Susno Duadji di kategorikan masuk sebagai seorang pesulap pendatang baru yang menghebohkan Indonesia dengan statement atau pernyataan-pernyataannya yang mempengaruhi bahkan meracuni pemikiran dan memicu pro dan kontra hampir seluruh rakyat Indonesia di pelosok nusantara. Statement yang menggelinding seperti bola liar namun kemudian berubah menjadi senjata makan tuan yakni kata Buaya Vs Cicak, Buaya diidentikan dengan Institusi Kepolisian (Polri) sedangkan Cicak dilabelkan bagi Komisi Pemberantasan Korupsi (KPK). Pernyataan sang Pesulap yang kedua yang menambah keruh suasana tatkala rapat dengan pendapat atau rapat kerja antara Kepolisian RI dan Komisi III DPR RI pada kamis 05 November 2009 yang di mulai pukul 19:30 WIB hingga Sabtu 06 November 2009 Pukul 03:00 WIB.

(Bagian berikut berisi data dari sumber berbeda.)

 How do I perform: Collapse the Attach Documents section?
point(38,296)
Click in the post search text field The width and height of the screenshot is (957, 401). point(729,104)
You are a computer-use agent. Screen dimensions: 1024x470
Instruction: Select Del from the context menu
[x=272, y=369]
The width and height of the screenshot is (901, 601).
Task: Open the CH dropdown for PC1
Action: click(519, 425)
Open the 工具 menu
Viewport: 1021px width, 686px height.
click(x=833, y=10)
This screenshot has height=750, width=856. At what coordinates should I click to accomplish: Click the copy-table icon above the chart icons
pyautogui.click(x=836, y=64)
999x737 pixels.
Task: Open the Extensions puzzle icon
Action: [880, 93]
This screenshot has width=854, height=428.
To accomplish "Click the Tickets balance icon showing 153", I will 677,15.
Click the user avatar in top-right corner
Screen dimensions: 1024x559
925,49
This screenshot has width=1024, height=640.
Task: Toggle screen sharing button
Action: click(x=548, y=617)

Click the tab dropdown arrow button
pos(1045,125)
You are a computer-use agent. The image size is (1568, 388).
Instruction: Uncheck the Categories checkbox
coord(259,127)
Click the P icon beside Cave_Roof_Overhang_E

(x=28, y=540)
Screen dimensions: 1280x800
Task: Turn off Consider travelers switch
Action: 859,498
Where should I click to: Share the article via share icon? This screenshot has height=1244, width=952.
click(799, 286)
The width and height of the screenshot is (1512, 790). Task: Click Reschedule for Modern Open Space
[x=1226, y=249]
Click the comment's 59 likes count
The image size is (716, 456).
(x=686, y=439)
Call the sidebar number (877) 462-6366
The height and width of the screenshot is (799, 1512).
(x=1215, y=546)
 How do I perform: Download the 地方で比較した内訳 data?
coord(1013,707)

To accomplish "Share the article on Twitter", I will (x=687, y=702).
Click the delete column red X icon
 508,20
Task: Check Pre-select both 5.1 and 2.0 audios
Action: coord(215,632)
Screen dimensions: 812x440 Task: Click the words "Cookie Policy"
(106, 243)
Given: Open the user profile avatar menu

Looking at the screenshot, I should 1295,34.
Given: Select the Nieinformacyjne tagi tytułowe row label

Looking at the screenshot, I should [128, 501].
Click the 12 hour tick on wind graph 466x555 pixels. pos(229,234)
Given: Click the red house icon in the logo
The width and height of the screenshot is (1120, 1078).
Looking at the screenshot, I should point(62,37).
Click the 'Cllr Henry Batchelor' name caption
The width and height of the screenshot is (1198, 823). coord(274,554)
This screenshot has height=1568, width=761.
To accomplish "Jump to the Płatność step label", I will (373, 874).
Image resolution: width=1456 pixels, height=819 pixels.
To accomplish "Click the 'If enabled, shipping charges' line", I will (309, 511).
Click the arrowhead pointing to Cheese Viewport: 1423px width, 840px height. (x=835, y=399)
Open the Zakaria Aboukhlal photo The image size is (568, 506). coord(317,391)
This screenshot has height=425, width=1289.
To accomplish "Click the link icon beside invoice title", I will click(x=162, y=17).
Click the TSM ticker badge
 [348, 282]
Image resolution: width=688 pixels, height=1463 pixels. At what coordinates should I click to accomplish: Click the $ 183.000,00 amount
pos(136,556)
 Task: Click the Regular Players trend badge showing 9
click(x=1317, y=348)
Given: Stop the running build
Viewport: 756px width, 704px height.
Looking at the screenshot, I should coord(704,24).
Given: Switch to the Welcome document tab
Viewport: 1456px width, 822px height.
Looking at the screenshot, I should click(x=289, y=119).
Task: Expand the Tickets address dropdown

Dalam kesempatan rapat kerja tesebut Susno Duadji berkesempatan berbicara dan mengawalinya dengan “bersumpah” atas nama Allah bahwa dia tidak merekayasa terjadinya penahanan terhadap dua pejabat KPK, tetapi berdasarkan pernyataan polisi bahwa; “ada sejumlah bukti terjadi proses penyelagunaan wewenang dalam keluarnya surat cekal untuk Anggoro Widjojo, Direktur PT. Masaro Radiokom dan pencabutan pencekalan Joko Tjandra, Direktur PT Era Giat Prima. Menurut Polisi, keputusan seharusnya diambil oleh semua pemimpin KPK. Bibit dan Chandra menyanggah. Pencekalan atau pencabutan pencekalan, menurut mereka tidak membutuhkan keputusan seluruh pemimpin KPK. Polisi kemudian menuduh Bibit dan Chandra menerima suap dan memeras. Tuduhan ini didasarkan atas pengakuan Ary Muladi, Pengusaha yang diminta Anggogo Widjojo adik Anggoro untuk membereskan urusan sang Kakak yang sedang disidik KPK. Kepada Polisi, Ary Muladi mengaku menyerahkan duit dari Anggoro Rp. 5.1 miliar kepada Bibit dan Chandra. Belakangan Ary Muladi mencabut pengakuannya. Ia mengakui bahwa sebenarnya tidk pernah memberikan uang sepeser pun kepada Bibit dan Chandra. Menurut pengakuan Ary, pengakuan yang dibuatnya semata-mata hasil rekayasa Anggodo” (Majalah Tempo 2- 8 November 2009).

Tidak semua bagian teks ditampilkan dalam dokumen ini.